In Illinois, the Illinois Department of Financial and Professional Regulation (IDFPR)The Wellness and Oversight for Psychological Resources, in conjunction with the state legislature and a consortium of mental health professionals drove the creation of The Wellness and Oversight for Psychological Resources Act which “prohibits anyone from using AI to provide mental health and therapeutic decision-making, while allowing the use of AI for administrative and supplementary support services for licensed behavioral health professionals,” according to the governor’s press release. Nevada has laws regarding bot use when mental health is concerned.

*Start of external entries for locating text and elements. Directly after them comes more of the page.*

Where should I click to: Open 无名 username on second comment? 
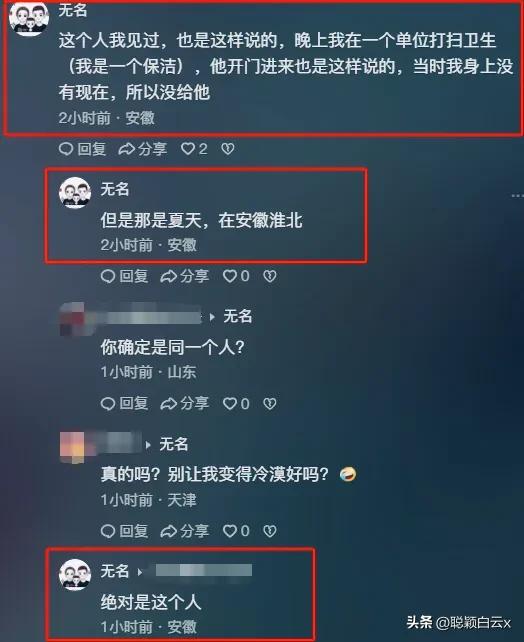tap(115, 189)
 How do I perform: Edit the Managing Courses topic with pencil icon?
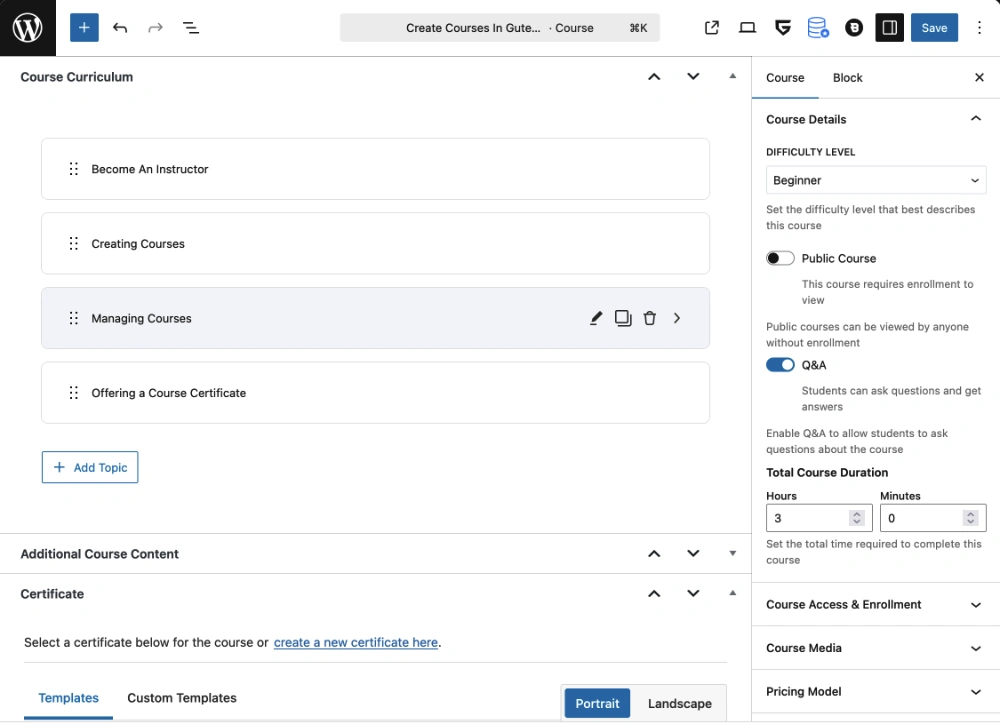596,317
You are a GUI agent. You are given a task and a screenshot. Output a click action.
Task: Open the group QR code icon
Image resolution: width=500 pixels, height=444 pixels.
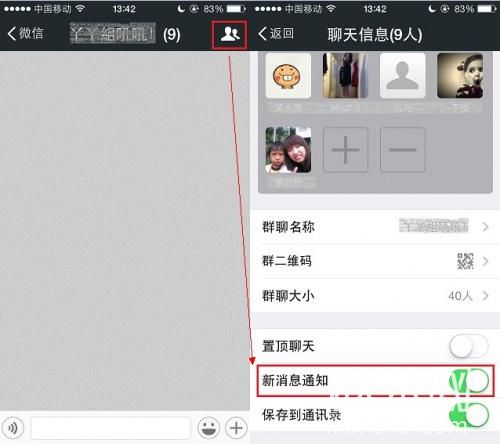click(465, 261)
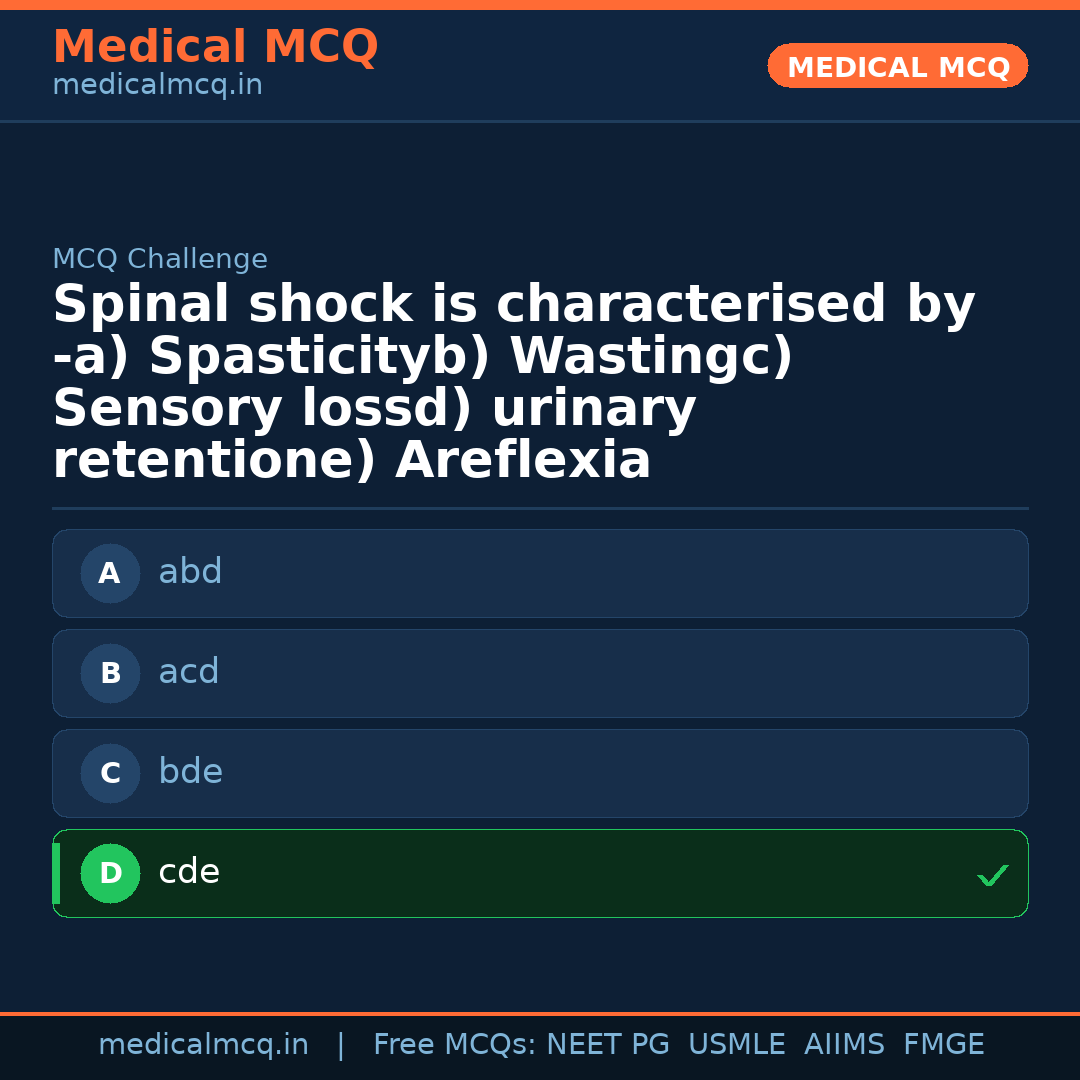This screenshot has width=1080, height=1080.
Task: Click the letter A circle badge
Action: [110, 573]
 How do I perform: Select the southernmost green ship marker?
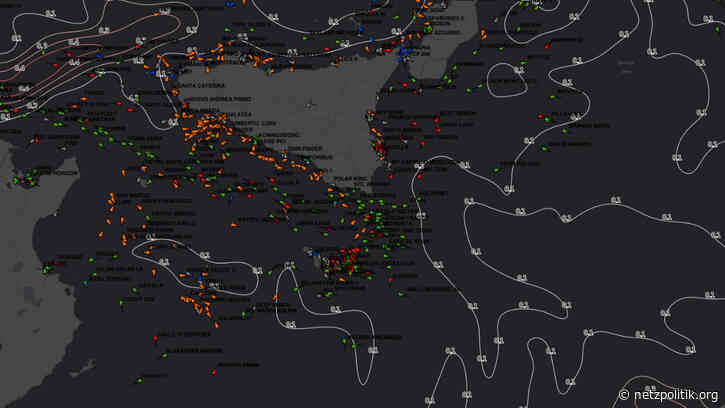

New York has an AI companion law awaiting the governor’s signature, but scheduled to become effective in early November 2025that requires that entities that are providing “AI companions” [a phrase defined in the statute] to implement safety measures to detect and address users’ expression of suicidal ideation or self-harm and to regularly disclose to users that they are not communicating with a human, and California has its own transparency law which is also in the process of final approval. 

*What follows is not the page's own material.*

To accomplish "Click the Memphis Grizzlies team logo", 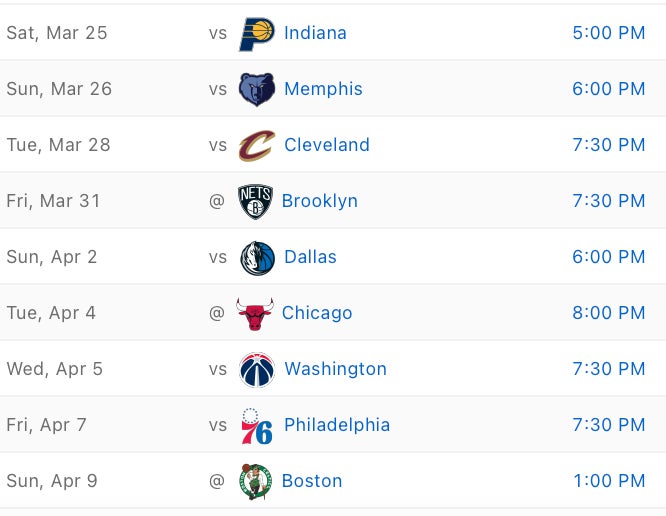I will coord(257,89).
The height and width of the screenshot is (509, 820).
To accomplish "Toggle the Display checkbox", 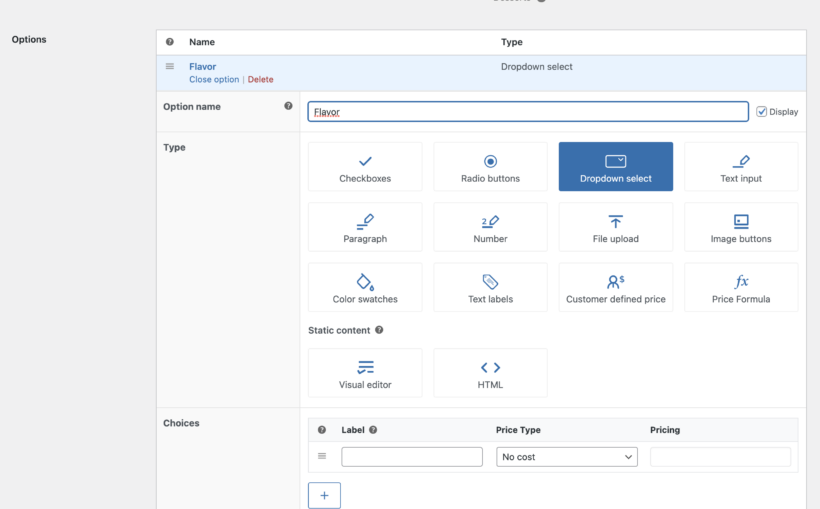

Colorado’s AI Act was one of the first such laws on the books, while Texas’ TRAIGA law, which will take effect in 2026, defines prohibited uses of AI and creates a framework for civil penalties for misuse. Utah has its own AI consumer protection law, which took effect on May 1, 2024, and defines penalties for inadequate disclosure of generative AI use. To a varying extent, many of these laws are modeled in whole or in part on the EU AI Act (see my previous postson these issues).

Overreliance on AI tools must be a major consideration every time AI tools or services are deployed. It’s incredibly easy to take the comfortable, familiar route and let the AI tools crank out results you treat as the final result of your work. It’s the tortoise and hare story all over again. It’s also, to quote Julia Roberts’ character in “Pretty Woman,” a “big mistake. Big. Huge.”

The most recent example of overreliance on AI tools came to light during the first week of October 2025. At that time, Senator Chuck Grassley (R-IA), in his role as Chairman of the Senate Judiciary Committee, put two U. S. District Court Judges on notice about their use (or use by their staffs) of what appear to be AI tools to produce decisions that contained factual errors or allegedly AI-generated outcomes that they were not independently verified before being included in published opinions. In Senator Grassley’s letters to the two judges, he said, “No less than the attorneys who appear before them, judges must be held to the highest standards of integrity, candor and factual accuracy. Indeed, Article III (U.S. District Court) judges should be held to a higher standard, given the binding force of their rulings on the rights and obligations of litigants before them.”

Inappropriate reliance on AI is not always easily detectible. But when dependence on AI outcomes as tools in decision-making, and when AI outputs results are either misused or misapplied—most notably without human oversight, such actions reflect incompetence at best and criminal conduct at worst. As parents often instruct children—even adult ones—simply because everyone’s doing it doesn’t make it right. This couldn’t be more true than it is in this context.